Thursday, February 02, 2006
As you walk into the city and approach “poncho plaza”, you are seduced by an increasing number of local artisans with various handcrafted goods for sale. The market commands a square block and spits out into all the adjoining arterial streets. It not only sprawls horizontally, but in tall vertical stacks of multicolored table cloths, hammocks, sweaters, and shawls.

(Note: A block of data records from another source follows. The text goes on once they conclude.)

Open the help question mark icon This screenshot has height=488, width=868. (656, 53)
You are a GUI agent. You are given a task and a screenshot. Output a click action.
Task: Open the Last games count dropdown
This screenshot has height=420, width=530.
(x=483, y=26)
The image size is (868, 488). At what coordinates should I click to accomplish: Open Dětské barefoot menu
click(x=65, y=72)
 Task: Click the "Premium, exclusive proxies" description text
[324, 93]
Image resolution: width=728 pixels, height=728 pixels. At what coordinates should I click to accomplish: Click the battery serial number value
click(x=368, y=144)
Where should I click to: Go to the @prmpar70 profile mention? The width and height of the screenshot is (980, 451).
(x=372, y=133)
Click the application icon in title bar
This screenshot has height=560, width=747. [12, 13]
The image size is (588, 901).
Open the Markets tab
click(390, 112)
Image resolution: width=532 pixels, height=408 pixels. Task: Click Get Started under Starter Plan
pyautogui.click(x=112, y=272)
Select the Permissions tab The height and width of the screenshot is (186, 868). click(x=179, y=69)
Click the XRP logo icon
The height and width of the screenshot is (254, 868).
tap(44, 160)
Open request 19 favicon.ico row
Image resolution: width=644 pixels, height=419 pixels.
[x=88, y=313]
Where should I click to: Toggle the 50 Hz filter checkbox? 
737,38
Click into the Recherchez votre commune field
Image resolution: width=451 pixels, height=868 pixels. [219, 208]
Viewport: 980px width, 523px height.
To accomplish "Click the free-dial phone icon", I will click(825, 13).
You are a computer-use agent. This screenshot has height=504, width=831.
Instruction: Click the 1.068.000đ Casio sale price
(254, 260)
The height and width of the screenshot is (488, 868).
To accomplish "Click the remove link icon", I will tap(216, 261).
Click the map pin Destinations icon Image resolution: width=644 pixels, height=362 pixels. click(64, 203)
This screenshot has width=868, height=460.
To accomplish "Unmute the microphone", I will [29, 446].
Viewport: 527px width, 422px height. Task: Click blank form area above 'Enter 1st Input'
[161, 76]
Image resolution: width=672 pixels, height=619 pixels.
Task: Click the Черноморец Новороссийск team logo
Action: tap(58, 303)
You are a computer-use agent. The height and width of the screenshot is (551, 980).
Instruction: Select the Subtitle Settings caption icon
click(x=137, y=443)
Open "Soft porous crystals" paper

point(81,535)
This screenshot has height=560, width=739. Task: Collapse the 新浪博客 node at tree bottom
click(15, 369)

The market dominates your vision with bright colors and interesting textures. It is not especially noisy, however. The local artisans are quiet and polite. As you walk down the aisles, the sellers will quietly point out the benefits to their particular goods. If you make eye contact, they pick up items to show you the finer points. If you express an interest, they will try hard to find just the right one for you. We never pay the price they originally quote. We have become very talented at dickering in a very friendly and respectful fashion. It works out great. We usually feel that we have found a very low price and they know that they have made a respectable profit. Sometimes, as we are looking or thinking, they converse among themselves in Quichua, the ancient Indian language, which bears no resemblance to either English or Spanish.
The market is run by a very successful collective of Indian artisans. If you see a table of Ecuadorian woven goods on a street corner or university mall in the US and it is staffed by a short brown man, he is probably from Otavalo. In fact, he is actually probably from Peguchi, a small village on the hillside above Otavalo. We have stayed in Peguchi and have seen numerous people toting large bundles of woven goods, woodcarvings, or vegetables to the market. I have asked street-corner vendors and purveyors of Andean music in Portland if they are from Peguchi and the answer is always a surprised “yes”.
We will continue to return to Otavalo at every opportunity even though we buy less. The overall experience is worth the trip.